Auch in Braunschweig bestanden bereits im 13. Jahrhundert in den einzelnen Weichbilden Stadträte, die sich 1269 zum „Gemeinen Rat“ zusammenschlossen, und der bis zur „Großen Schicht“ von 1374 ebenfalls ausschließlich mit Patriziern besetzt war. Innerstädtisch Auseinandersetzungen führten am Ende des 14. Jahrhunderts zu Verfassungsänderungen, die eine Öffnung des Rates für Familien die nicht den alten Geschlechtern angehörten, bewirkten. Trotzdem spielten die Geschlechter auch in zahlenmäßiger Unterlegenheit im Rat eine dominierende Rolle im Stadtregiment, wofür sie aufgrund ihres höheren Grades an Abkömmlichkeit im Vergleich zu Handwerkern besonders qualifiziert waren. Damit waren weitere innerstädtische Konflikte vorprogrammiert, die dann im 15. Jahrhundert erneut aufflammten und zu weiteren Änderungen der Stadtverfassung führten. Dabei ist eine klare Trennung zwischen der Macht der Geschlechter und der Gilden nur schwer zu ziehen, da viele Mitglieder vornehmer Gilden zu den Geschlechtern zählten. Außerdem macht in Braunschweig die Hanse im Zuge der innerstädtischen Konflikte massiv ihren Einfluss zugunsten bestehender Verhältnisse geltend, da sie ein Übergreifen der Aufstände auf andere Mitglieder befürchtete.

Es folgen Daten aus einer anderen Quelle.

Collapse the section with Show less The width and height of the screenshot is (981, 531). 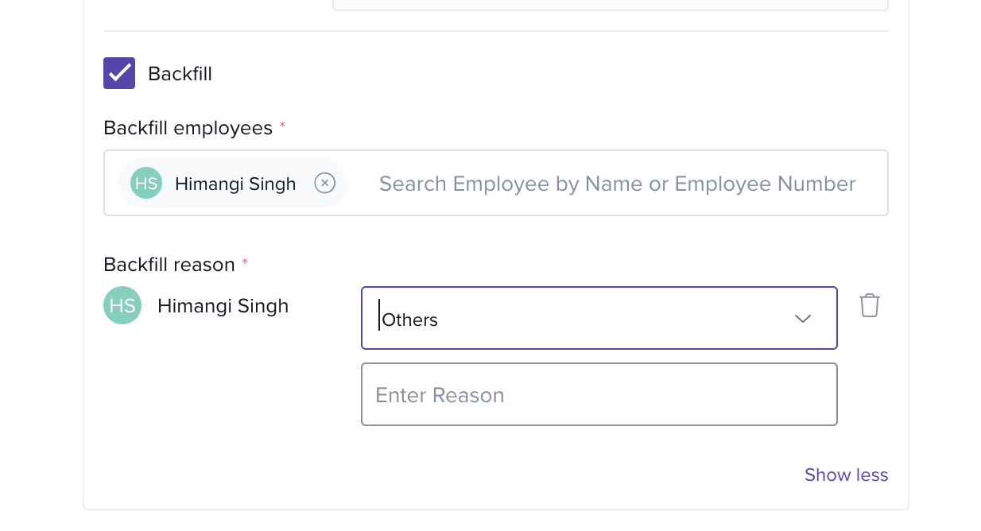[846, 475]
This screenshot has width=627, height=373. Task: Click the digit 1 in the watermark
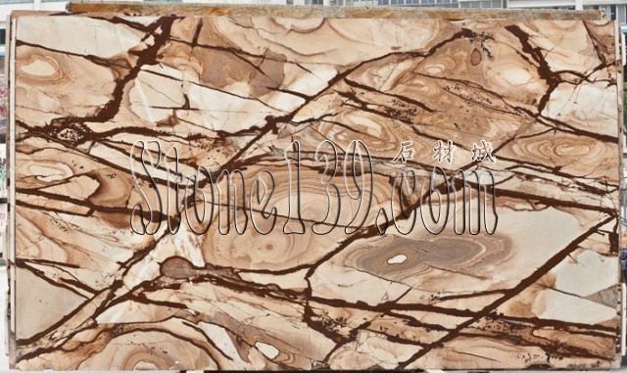click(294, 187)
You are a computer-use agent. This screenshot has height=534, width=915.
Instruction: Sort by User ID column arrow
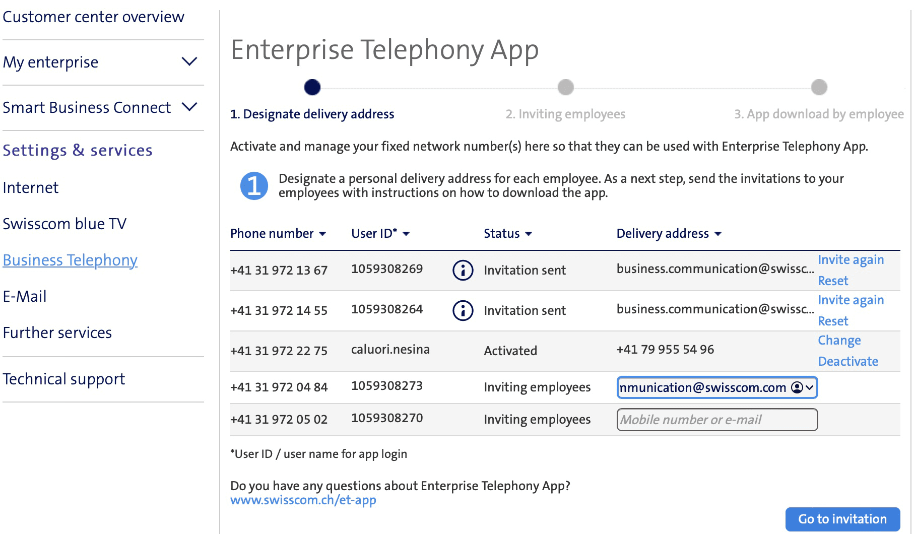[406, 234]
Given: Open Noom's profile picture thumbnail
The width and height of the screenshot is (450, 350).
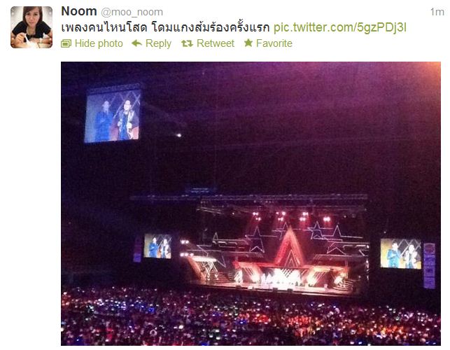Looking at the screenshot, I should coord(31,27).
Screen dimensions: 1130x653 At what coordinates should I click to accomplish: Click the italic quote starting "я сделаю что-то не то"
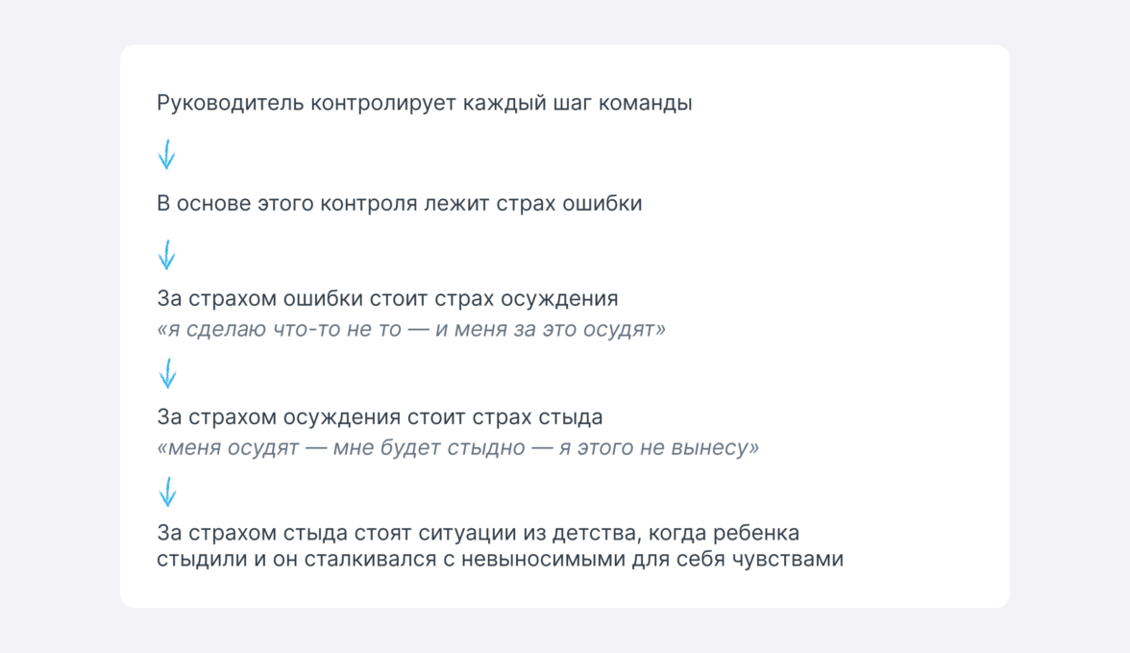click(411, 330)
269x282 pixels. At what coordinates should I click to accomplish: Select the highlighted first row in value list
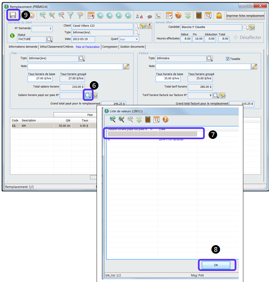pyautogui.click(x=152, y=134)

In Nürnberg entwickelte sich ebenfalls im 13. Jahrhundert ein Ratskollegium, das bis Mitte des 14. Jahrhunderts von einer Zahl versippter Geschlechter mit Reichtum besetzt wurde. 1348/49 kam es dann zu einer Aufruhr von Handwerkern gegen diesen Rat, aus dem für kurze Zeit ein neuer mit Handwerken und Ehrbaren besetzter Rat hervorging. Dieser gestattete den Handwerkern erstmals, sich Zünfte zu nennen und Zunftmeister zu wählen. Diese Zünfte erhielten allerdings weder Autonomie noch Gerichtsbarkeit, sondern unterlagen nach wie vor der Oberhoheit des Stadtrates. Da der neue Rat sich im Thronstreit gegen Karl IV. auf die Seite der Wittelsbacher stellte, restituierte Karl IV. in Nürnberg die Herrschaft des Patriziats und verbot Zünfte, obwohl er in anderen Städte (z. B. Speyer) gegenüber dem Eindringen der Handwerker in das Ratsregiment Zurückhaltung übte. Trotzdem wurden ab 1370 jeweils 8 Handwerker in den Rat aufgenommen, gleichzeitig aber auch 8 weitere Vertreter der Patrizier, die damit ihre Vormachtstellung behaupten konnten.